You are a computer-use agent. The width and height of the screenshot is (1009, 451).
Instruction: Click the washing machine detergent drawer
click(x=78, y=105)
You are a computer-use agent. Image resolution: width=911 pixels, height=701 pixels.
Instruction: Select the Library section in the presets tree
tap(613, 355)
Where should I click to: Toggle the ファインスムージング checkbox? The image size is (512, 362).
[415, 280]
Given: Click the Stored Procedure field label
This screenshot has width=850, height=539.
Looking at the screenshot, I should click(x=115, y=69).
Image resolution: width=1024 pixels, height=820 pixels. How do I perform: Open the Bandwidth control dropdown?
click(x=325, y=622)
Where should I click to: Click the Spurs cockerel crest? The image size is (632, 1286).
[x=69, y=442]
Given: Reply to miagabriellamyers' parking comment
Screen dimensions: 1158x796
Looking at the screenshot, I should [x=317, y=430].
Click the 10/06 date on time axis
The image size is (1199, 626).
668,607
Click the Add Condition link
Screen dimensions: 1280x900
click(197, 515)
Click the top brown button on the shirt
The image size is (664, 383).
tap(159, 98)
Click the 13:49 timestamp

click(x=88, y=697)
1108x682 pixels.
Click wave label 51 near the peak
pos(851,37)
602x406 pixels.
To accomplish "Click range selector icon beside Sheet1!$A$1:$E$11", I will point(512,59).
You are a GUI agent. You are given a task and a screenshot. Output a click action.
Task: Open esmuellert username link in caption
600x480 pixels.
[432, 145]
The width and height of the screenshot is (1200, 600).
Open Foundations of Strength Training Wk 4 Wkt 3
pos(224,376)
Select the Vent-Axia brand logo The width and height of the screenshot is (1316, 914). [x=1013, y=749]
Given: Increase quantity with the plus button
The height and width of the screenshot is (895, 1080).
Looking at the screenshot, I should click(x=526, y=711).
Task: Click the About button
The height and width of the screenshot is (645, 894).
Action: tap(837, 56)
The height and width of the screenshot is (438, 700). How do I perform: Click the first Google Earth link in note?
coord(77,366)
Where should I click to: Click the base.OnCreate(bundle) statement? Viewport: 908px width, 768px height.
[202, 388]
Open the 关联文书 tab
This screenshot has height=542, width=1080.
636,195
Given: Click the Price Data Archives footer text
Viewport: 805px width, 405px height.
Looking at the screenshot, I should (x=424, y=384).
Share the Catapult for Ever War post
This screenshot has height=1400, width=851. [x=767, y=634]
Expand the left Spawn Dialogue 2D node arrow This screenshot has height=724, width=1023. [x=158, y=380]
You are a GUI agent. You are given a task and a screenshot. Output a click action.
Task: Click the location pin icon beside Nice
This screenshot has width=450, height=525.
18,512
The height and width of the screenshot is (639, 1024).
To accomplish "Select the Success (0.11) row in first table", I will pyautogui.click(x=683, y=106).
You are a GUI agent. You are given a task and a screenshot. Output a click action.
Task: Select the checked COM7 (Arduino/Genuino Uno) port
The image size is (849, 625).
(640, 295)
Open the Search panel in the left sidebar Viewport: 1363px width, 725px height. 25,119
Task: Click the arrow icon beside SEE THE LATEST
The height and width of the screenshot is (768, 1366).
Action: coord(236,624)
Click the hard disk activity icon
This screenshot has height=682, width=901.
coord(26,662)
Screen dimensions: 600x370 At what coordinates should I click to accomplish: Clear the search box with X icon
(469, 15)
•••••
# Requirement
The job is to copy each line from the material above that holds the word "beside".

# Exercise answer
To accomplish "Click range selector icon beside Sheet1!$A$1:$E$11", I will point(512,59).
Task: Click the location pin icon beside Nice
Task: Click the arrow icon beside SEE THE LATEST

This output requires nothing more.